> **Work instruction**
Write back, word for word, the lines from the one containing "Click the Edit Site Design notebook icon" to the end of the listing below. Include nothing else, and no pictures.

> **Provided information**
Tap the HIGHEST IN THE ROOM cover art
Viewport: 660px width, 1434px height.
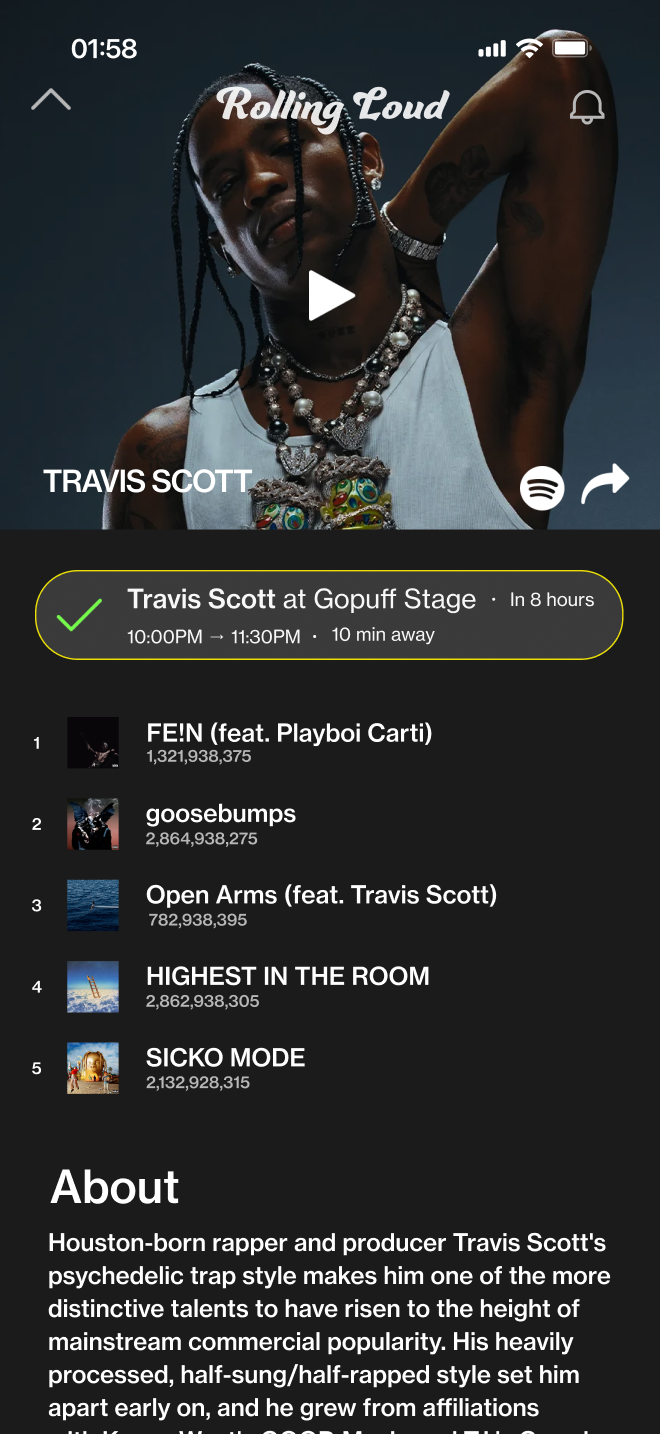(x=93, y=987)
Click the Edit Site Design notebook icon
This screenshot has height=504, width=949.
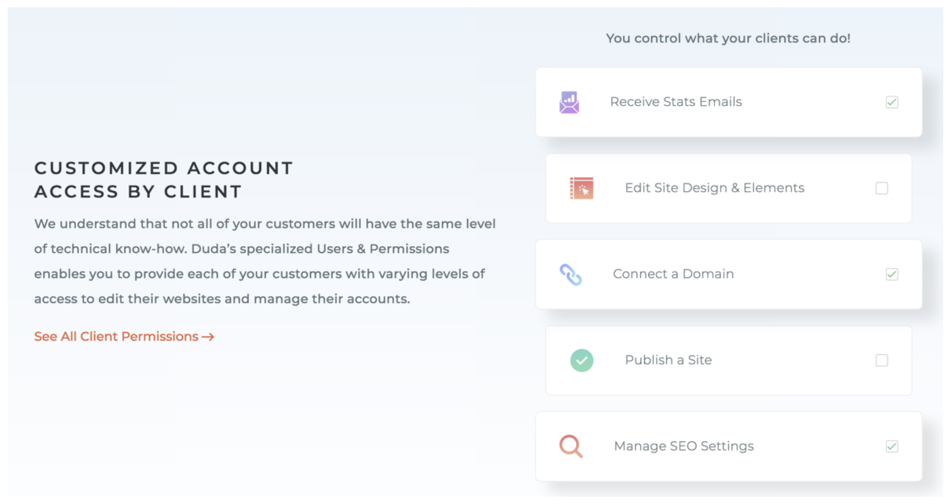tap(582, 188)
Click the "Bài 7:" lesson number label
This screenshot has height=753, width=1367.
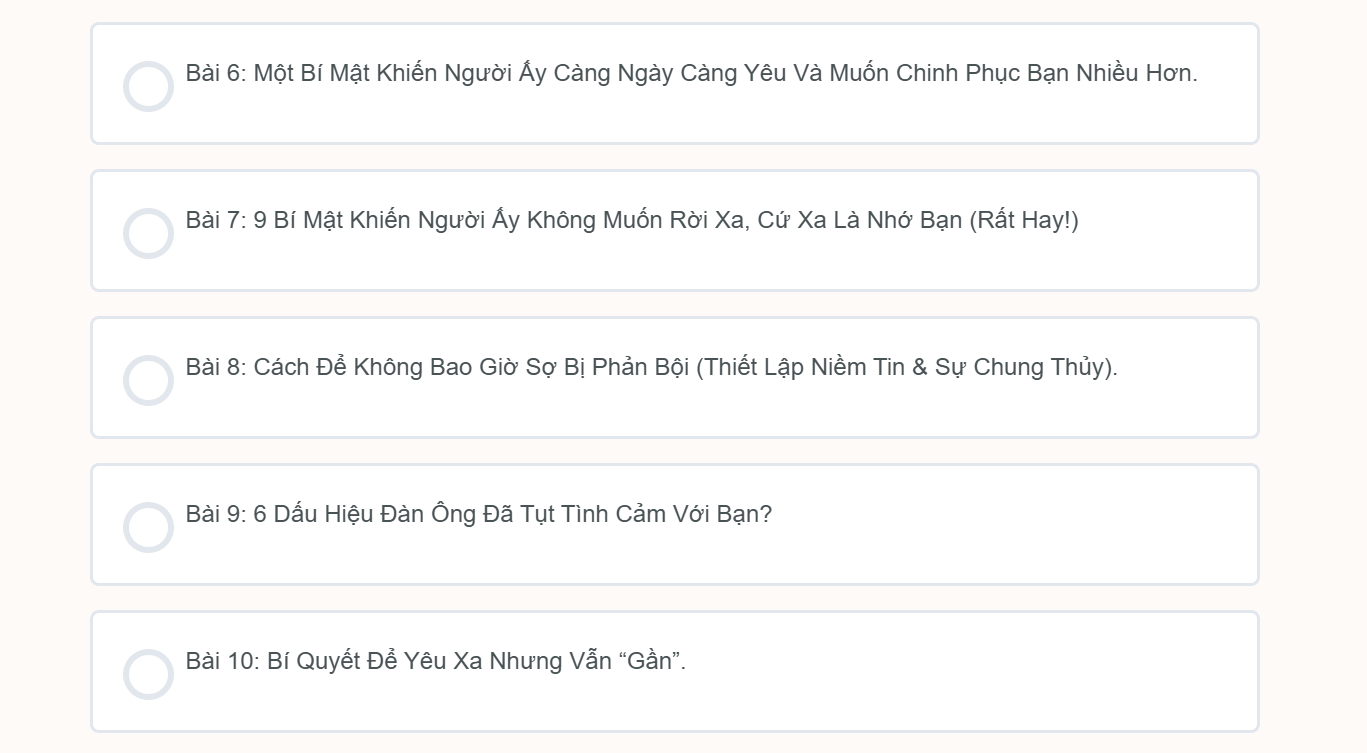pyautogui.click(x=215, y=221)
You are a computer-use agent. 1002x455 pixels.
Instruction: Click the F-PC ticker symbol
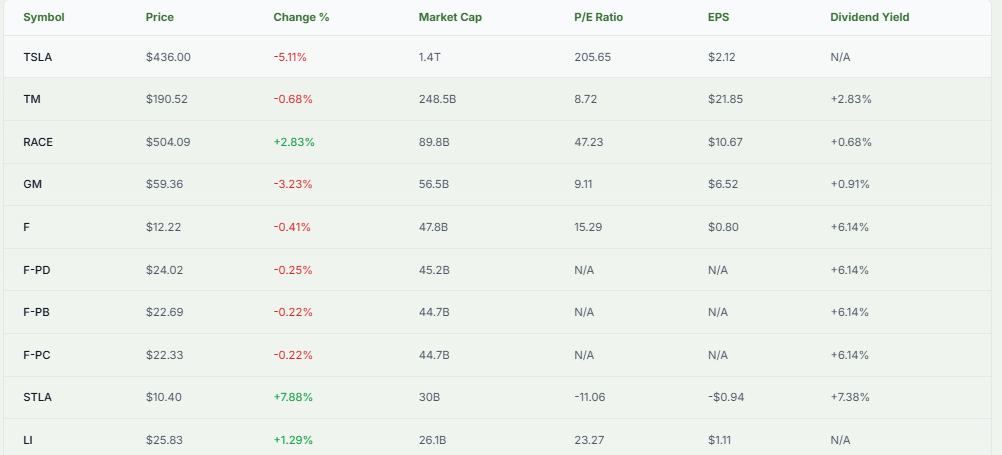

> **Result**
Click the Edit Site Design notebook icon
This screenshot has height=504, width=949.
tap(582, 188)
Click the "Bài 7:" lesson number label
This screenshot has height=753, width=1367.
pyautogui.click(x=215, y=221)
You are a computer-use agent. 1002x455 pixels.
Instruction: Click the F-PC ticker symbol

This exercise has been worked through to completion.